As I’m reading his blog this morning though, I see a flash from Drudge that ABC is planning a prime time special from the White House with the President pitching his new health care plan. So now the President of the United States is hosting an ABC News special?!? This isn’t news, it’s an infomercial! Where were the ABC News crews when President Bush wanted to revamp the Social Security system? Will ABC be offering an opposing viewpoint on a subsequent show? Bear in mind, this isn’t like other White House events where they host a town hall and all the networks are offered coverage. This is an ABC special from the White House! Obviously, if the President is involved, it will be his agenda which will get the most favorable treatment. Not to mention what ABC is going to do with the news coverage before and after this event.

This obviously raises serious ethical questions. Can we expect ABC to cover the administration even-handedly on other issues if they are showing such clear bias on this one? Who’s controlling the editorial content of ABC News, the White House or ABC employees? Who’s paying for this – ABC, the DNC, the taxpayers?!?

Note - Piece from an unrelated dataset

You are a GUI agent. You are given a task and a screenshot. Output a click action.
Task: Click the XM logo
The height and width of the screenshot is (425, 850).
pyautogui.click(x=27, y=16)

In the Drudge story, there is a letter from the RNC Chief of Staff, Ken McKay, to ABC News chief David Westin. In the letter, McKay says the RNC “requested an opportunity to add our Party’s views to those of the President’s to ensure that all sides of the health care reform debate are presented. Our request was rejected.” Great! A strongly worded letter to the ABC News boss is a good start. But I’ve been watching cable news for almost an hour now and there isn’t any mention of this! While I agree that Iran, North Korea, and David Letterman apologizing to Sarah Palin are all important stories, shouldn’t we cover the death of one of America’s premier news organisations? Where’s Michael Steele, the HEAD of the RNC? Where are the Republican leaders in Congress?!?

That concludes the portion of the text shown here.